▼▼▼

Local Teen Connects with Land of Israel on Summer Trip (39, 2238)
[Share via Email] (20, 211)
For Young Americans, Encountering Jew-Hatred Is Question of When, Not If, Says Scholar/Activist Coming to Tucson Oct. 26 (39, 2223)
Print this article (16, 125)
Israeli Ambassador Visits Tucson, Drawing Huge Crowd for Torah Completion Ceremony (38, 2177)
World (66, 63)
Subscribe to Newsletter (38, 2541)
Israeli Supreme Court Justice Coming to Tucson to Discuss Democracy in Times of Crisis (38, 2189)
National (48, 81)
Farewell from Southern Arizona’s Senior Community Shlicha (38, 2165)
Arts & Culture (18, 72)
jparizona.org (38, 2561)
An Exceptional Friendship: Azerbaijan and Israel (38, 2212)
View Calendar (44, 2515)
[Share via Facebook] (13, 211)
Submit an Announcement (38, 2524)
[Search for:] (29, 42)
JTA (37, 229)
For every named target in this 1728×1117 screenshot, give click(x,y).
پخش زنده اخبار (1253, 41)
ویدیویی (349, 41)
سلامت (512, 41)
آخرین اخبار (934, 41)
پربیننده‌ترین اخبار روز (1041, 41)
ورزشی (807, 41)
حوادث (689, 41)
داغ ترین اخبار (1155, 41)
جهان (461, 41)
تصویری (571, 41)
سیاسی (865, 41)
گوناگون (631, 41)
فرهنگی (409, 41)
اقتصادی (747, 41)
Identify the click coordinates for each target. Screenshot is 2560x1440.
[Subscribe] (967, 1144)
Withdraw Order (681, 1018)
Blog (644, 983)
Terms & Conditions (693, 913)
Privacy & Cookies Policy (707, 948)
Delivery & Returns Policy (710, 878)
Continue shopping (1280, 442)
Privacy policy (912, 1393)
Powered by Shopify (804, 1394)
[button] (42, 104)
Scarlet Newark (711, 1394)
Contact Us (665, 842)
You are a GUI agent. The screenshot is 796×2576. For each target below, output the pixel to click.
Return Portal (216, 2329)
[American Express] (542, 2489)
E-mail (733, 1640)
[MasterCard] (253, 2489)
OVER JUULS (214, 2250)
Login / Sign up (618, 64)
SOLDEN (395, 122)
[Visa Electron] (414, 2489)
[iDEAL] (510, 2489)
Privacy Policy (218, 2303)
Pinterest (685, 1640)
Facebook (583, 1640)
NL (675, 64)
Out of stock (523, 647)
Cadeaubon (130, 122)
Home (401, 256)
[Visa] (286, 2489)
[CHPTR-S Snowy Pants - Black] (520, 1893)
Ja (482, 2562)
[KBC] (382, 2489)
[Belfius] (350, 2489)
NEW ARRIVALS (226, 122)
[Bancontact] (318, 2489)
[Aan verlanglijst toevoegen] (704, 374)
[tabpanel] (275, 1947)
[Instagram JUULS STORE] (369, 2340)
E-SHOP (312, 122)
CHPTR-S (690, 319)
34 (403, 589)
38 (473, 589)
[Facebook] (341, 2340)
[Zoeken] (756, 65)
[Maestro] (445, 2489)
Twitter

▲▲▲

**What to do**
Above this instruction are the records; retype exactly the lines from the one containing "سلامت (512, 41)" up to and including the one containing "34 (403, 589)".

**Written solution**
سلامت (512, 41)
آخرین اخبار (934, 41)
پربیننده‌ترین اخبار روز (1041, 41)
ورزشی (807, 41)
حوادث (689, 41)
داغ ترین اخبار (1155, 41)
جهان (461, 41)
تصویری (571, 41)
سیاسی (865, 41)
گوناگون (631, 41)
فرهنگی (409, 41)
اقتصادی (747, 41)
Identify the click coordinates for each target. Screenshot is 2560x1440.
[Subscribe] (967, 1144)
Withdraw Order (681, 1018)
Blog (644, 983)
Terms & Conditions (693, 913)
Privacy & Cookies Policy (707, 948)
Delivery & Returns Policy (710, 878)
Continue shopping (1280, 442)
Privacy policy (912, 1393)
Powered by Shopify (804, 1394)
[button] (42, 104)
Scarlet Newark (711, 1394)
Contact Us (665, 842)
You are a GUI agent. The screenshot is 796×2576. For each target below, output the pixel to click.
Return Portal (216, 2329)
[American Express] (542, 2489)
E-mail (733, 1640)
[MasterCard] (253, 2489)
OVER JUULS (214, 2250)
Login / Sign up (618, 64)
SOLDEN (395, 122)
[Visa Electron] (414, 2489)
[iDEAL] (510, 2489)
Privacy Policy (218, 2303)
Pinterest (685, 1640)
Facebook (583, 1640)
NL (675, 64)
Out of stock (523, 647)
Cadeaubon (130, 122)
Home (401, 256)
[Visa] (286, 2489)
[CHPTR-S Snowy Pants - Black] (520, 1893)
Ja (482, 2562)
[KBC] (382, 2489)
[Belfius] (350, 2489)
NEW ARRIVALS (226, 122)
[Bancontact] (318, 2489)
[Aan verlanglijst toevoegen] (704, 374)
[tabpanel] (275, 1947)
[Instagram JUULS STORE] (369, 2340)
E-SHOP (312, 122)
CHPTR-S (690, 319)
34 (403, 589)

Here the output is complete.